Weather aside, who could be miserable in the company of such a wonderful lady such as your good self?

kenju said...

You are lucky to have such a nice group of old friends and be able to catch up with them often.

I like the poster your son made!!

Gadjo Dilo said...

Lovely. Will the new tax on cider adversely affect the lives of you girls down in the West Country?

Pat said...

Jimmy: you've got the rose tinted glasses on again.

Judy: the poster is now up in the attic.

Gadjo; fortuitously cider is not our tipple although I seem to remember our sampling a cider liqueur on one of our outings.

Guyana-Gyal said...

Mm-hm, guess who's mamma is exactly like yours :-D

And I agree with Jimmy...

Pat said...

GG: thought so.
Jimmy has Irish connections (Blarney stone?)

OldOldLady Of The Hills said...

How wonderful that you all were able to get together--sans one---for a lovely reunion.
I was thinking how hard this move had to be on Margaret and her husband---Moving at any age is difficult....but, I think it is even more stesssful PLUS, when we get to be up there in age...
It sounds like the weather was not the best, but you all don't let something like that get you down.

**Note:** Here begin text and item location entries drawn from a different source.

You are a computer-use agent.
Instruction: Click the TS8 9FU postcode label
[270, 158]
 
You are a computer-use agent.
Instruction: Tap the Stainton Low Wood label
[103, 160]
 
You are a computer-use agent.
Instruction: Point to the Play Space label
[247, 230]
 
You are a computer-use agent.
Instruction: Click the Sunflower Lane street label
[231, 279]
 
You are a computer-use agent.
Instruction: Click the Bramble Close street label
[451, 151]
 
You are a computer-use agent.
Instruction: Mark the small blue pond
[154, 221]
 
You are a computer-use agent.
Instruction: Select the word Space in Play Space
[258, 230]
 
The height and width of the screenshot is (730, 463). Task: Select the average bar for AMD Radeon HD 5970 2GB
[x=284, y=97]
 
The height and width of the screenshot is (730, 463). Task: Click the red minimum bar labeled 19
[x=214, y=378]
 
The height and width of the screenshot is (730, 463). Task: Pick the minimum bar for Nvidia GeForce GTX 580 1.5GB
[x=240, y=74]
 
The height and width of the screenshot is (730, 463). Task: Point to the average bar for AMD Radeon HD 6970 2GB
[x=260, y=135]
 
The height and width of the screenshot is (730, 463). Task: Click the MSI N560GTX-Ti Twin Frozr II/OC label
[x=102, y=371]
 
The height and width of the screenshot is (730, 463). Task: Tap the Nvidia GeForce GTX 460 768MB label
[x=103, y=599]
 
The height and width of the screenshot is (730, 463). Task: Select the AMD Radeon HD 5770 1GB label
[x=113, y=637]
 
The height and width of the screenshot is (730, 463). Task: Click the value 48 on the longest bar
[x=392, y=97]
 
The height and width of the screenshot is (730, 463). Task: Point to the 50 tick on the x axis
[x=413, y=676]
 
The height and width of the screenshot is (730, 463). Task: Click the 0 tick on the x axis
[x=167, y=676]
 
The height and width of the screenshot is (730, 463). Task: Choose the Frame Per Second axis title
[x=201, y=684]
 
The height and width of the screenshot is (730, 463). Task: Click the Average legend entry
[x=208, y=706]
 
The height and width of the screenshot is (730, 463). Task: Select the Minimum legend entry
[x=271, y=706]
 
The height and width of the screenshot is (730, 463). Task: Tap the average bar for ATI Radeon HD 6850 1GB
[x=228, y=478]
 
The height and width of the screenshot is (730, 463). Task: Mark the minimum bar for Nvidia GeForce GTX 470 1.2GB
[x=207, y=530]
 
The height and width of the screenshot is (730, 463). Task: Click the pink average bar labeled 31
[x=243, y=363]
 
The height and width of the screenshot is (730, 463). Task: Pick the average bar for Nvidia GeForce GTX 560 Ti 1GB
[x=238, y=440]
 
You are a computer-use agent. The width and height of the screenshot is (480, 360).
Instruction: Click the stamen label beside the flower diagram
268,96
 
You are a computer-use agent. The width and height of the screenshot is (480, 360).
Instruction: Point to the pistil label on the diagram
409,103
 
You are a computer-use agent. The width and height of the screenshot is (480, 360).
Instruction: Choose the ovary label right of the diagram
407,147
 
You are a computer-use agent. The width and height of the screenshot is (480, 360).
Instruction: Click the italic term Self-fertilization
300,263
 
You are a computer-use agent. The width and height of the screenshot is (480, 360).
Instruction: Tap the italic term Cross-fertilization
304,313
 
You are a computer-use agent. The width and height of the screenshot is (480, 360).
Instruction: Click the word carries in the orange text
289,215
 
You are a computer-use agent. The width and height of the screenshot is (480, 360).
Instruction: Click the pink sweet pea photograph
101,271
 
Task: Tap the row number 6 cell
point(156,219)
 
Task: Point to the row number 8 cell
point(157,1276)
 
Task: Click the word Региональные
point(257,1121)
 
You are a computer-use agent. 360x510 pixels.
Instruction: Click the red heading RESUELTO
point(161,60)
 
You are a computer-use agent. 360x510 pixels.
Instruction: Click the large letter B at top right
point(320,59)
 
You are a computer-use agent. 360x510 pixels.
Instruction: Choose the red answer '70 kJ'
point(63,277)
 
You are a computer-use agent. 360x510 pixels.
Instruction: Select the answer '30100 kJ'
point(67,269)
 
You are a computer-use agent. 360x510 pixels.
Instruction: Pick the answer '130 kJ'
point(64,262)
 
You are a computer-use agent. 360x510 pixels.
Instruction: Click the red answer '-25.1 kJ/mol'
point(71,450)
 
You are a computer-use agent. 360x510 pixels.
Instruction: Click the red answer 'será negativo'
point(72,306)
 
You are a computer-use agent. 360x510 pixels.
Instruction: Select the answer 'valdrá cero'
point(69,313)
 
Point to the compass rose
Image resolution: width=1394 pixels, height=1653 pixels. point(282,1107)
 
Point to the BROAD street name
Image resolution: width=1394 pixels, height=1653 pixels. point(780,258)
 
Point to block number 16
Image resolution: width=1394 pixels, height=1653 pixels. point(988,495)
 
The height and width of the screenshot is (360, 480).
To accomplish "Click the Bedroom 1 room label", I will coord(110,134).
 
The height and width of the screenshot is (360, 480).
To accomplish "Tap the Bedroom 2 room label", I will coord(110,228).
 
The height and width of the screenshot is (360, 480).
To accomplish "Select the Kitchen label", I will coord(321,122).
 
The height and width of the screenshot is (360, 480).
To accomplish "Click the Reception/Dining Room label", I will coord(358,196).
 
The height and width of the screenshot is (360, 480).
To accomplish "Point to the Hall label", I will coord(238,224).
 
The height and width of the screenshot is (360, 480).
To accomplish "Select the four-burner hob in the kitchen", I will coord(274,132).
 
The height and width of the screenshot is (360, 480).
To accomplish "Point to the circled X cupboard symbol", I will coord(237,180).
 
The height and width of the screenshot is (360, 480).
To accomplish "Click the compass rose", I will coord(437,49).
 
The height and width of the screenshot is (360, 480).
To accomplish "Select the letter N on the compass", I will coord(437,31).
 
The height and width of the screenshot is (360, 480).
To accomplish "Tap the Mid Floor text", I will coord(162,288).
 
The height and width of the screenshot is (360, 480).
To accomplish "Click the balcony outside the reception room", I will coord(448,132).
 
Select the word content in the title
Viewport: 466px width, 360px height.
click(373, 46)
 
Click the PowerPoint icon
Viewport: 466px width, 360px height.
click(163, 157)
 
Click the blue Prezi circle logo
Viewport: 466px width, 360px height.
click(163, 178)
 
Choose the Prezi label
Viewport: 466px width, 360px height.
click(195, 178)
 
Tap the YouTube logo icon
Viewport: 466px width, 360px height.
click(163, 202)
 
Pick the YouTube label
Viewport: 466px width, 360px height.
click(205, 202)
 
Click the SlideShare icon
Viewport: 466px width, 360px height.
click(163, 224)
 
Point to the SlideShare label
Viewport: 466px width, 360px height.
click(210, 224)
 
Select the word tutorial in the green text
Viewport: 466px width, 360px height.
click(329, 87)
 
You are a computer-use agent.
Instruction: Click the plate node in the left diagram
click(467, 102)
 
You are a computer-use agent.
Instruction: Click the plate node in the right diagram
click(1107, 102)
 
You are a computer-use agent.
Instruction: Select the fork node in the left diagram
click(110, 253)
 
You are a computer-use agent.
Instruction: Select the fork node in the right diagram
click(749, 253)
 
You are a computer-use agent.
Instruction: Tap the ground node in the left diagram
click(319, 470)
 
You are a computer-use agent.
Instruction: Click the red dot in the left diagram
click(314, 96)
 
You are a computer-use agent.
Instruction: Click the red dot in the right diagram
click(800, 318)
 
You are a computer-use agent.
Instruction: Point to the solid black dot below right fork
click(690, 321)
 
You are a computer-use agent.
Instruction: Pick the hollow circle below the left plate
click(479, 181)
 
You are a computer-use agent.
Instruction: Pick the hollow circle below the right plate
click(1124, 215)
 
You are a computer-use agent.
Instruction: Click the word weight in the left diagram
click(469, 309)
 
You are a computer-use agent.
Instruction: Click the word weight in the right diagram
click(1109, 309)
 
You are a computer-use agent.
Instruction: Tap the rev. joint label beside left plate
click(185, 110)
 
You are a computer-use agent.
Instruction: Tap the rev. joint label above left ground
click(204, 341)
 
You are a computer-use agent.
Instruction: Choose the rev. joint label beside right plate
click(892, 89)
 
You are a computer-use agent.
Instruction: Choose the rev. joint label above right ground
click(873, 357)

And what a sweet Birthday Lunch, my dear Pat....May the Celebrating continue all the rest of this month!

Pat said...

Naomi: Margaret is they youngest - late seventies - but her health has taken a pasting over the last few months yet typically she regards herself as being blessed with good health when she sees the older people - a retirement area where she no lives -tottering round. She is a living proof of mind over matter.
I'm feeling a slight reaction from all the excitement and plan a quiet few days recharging batteries.